### [УСЛОВИЕ ЗАДАНИЯ]
Перепишите без изменений часть фрагмента текста ниже: от слов «Когда мы выходили» до слов «подготовкой контрреволюционного заговора.».

Когда мы выходили из думы, нам встретился отряд красногвардейцев. Вид у них был суровый и решительный. Они шли по темной и пустынной улице, ведя с собой дюжину пленников – членов местного отдела Совета казачьих войск, пойманных в помещении этого Совета в тот самый момент, когда они были заняты подготовкой контрреволюционного заговора.
Солдат, сопровождаемый мальчиком с ведерком клейстера, расклеивал огромные ослепительно белые объявления:
«Настоящим гор. Петроград и его окрестности объявляются на осадном положении. Всякие собрания и митинги на улицах и вообще под открытым небом запрещаются впредь до особого распоряжения…
Председатель Военно-революционного комитета Н. Подвойский».

### [СОБРАННЫЙ МАТЕРИАЛ]
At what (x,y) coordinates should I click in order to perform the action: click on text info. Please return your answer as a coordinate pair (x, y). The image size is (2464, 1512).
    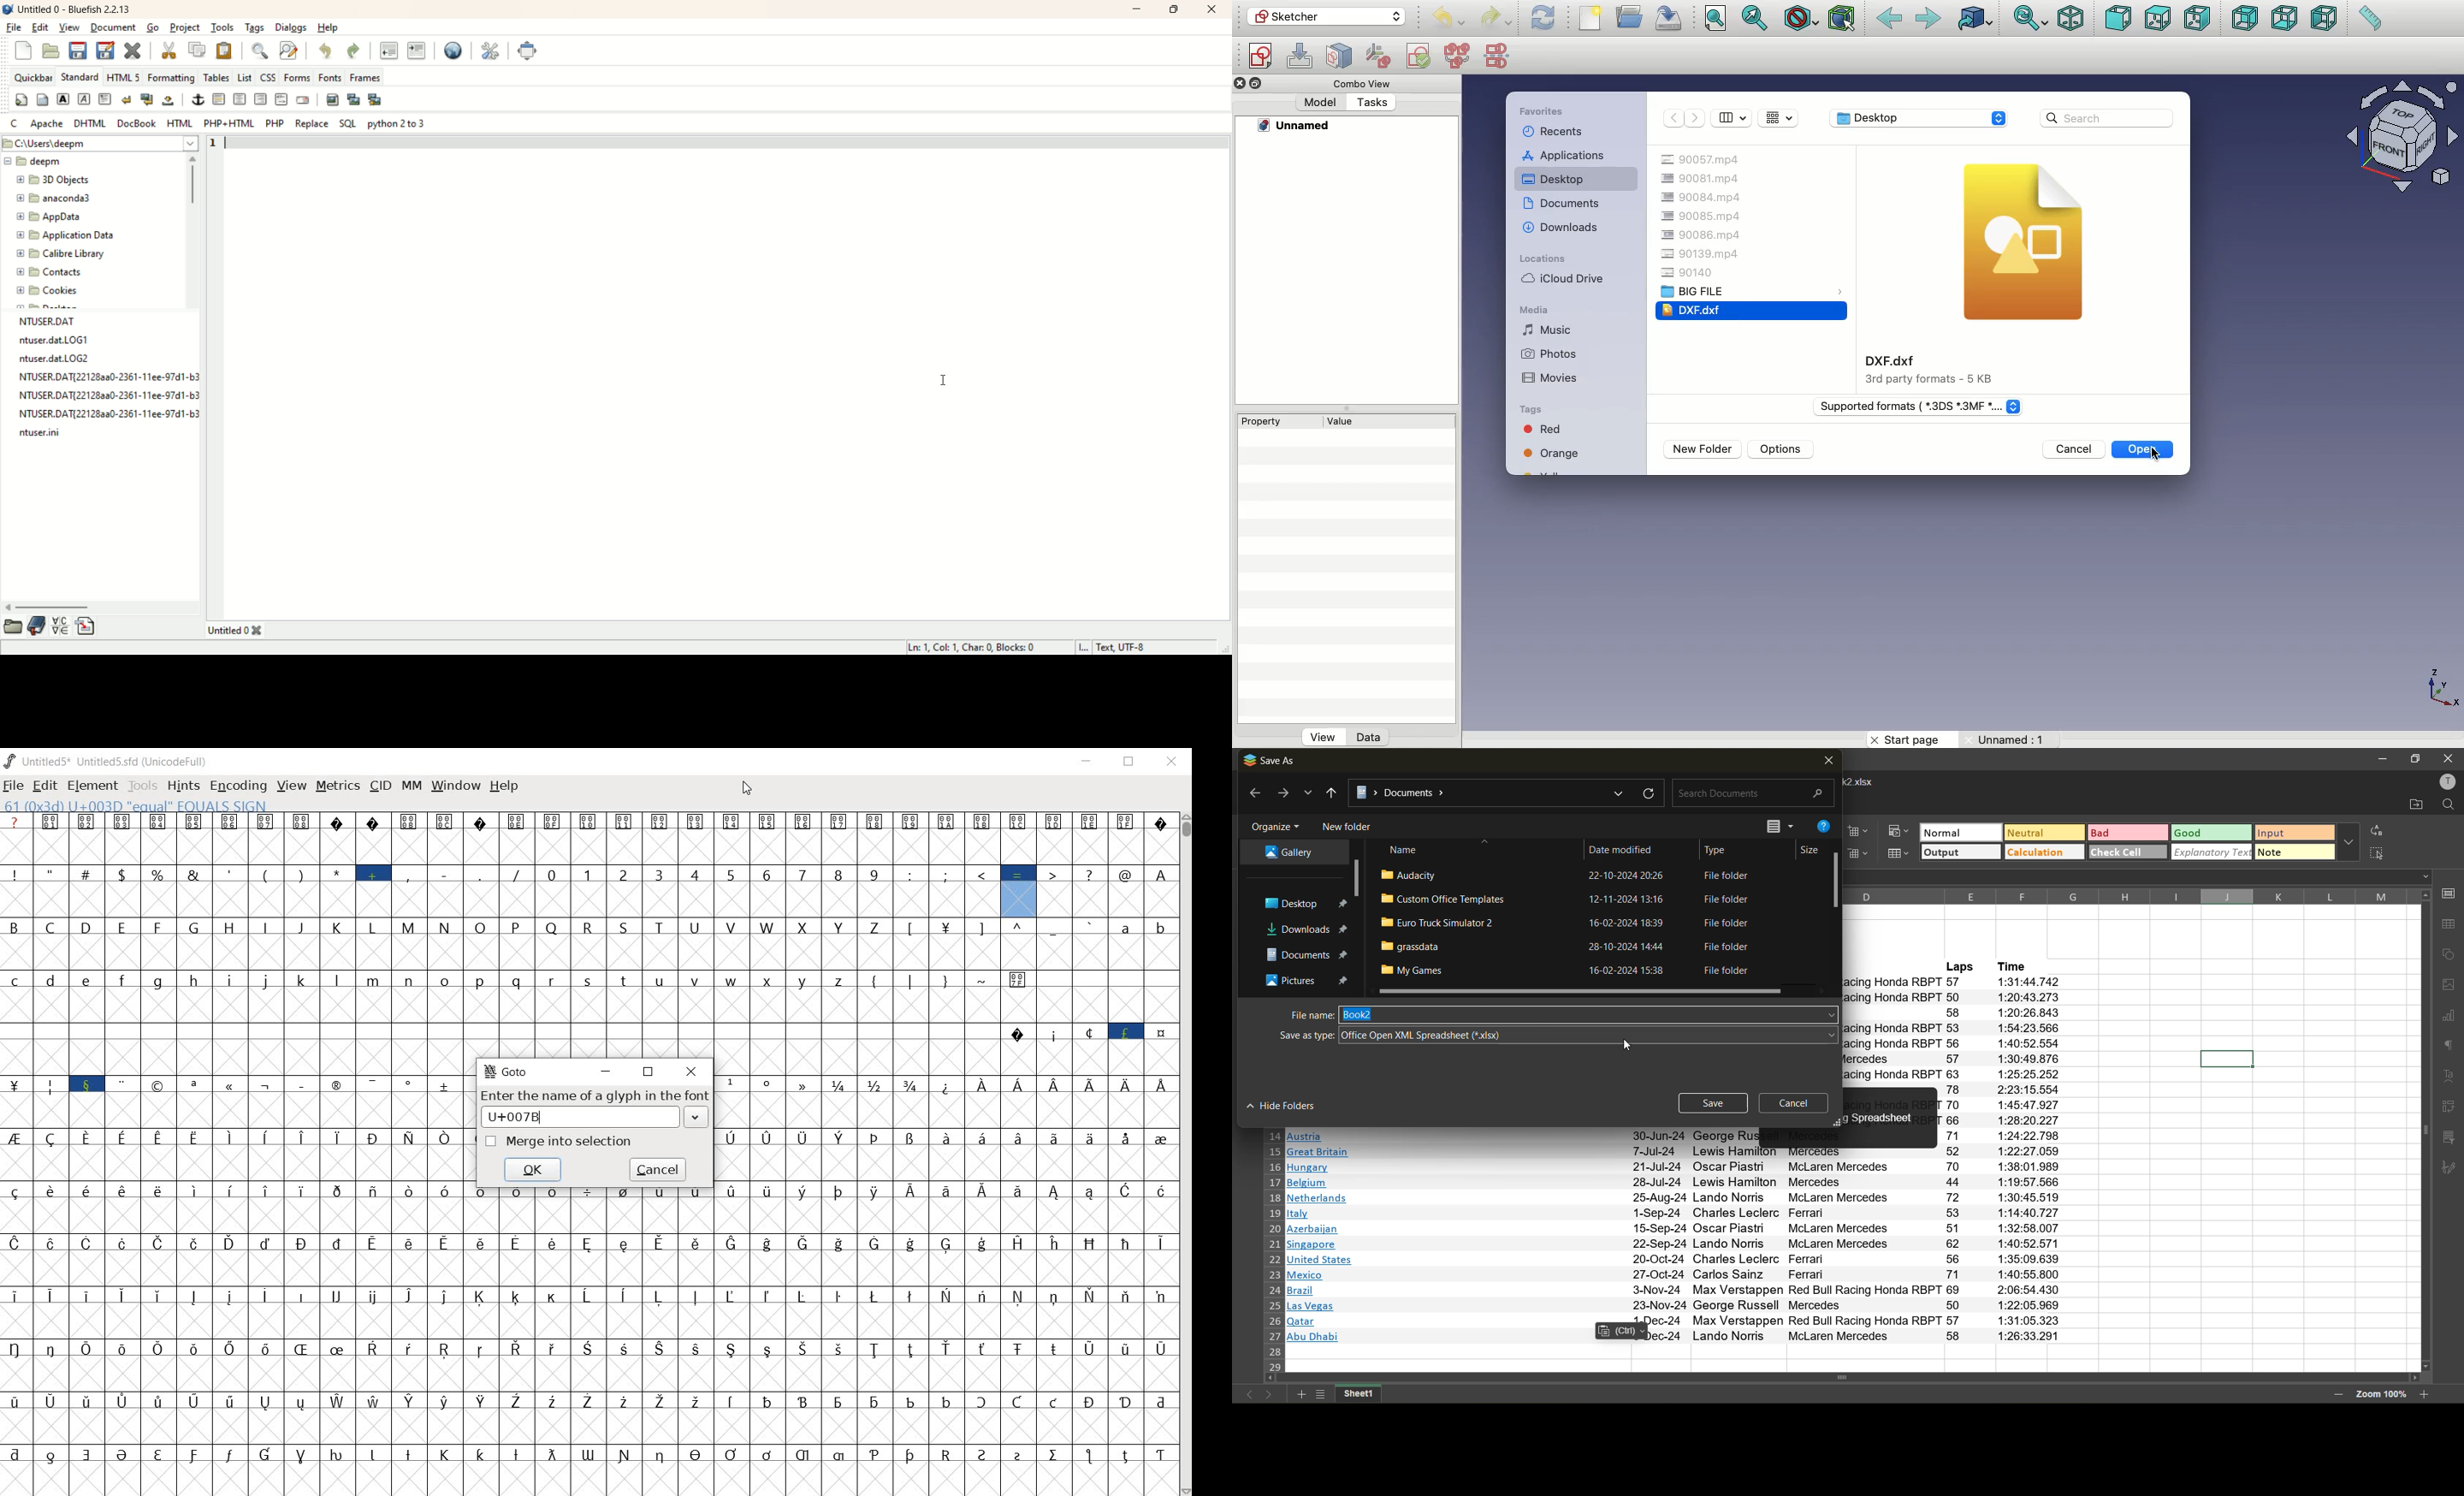
    Looking at the image, I should click on (1677, 1245).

### [ГОТОВОЕ РЕШЕНИЕ]
Когда мы выходили из думы, нам встретился отряд красногвардейцев. Вид у них был суровый и решительный. Они шли по темной и пустынной улице, ведя с собой дюжину пленников – членов местного отдела Совета казачьих войск, пойманных в помещении этого Совета в тот самый момент, когда они были заняты подготовкой контрреволюционного заговора.